*QUÉ SE PIDE*.
Sustituye "dropdown" por "menu" en todos los datos y vuelve a escribir las líneas sin ningún otro cambio.

______________________________

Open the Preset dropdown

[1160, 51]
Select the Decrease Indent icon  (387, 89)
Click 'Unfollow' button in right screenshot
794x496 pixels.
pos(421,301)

______________________________

*RESULTADO DE LA TAREA*.
Open the Preset menu

[1160, 51]
Select the Decrease Indent icon  (387, 89)
Click 'Unfollow' button in right screenshot
794x496 pixels.
pos(421,301)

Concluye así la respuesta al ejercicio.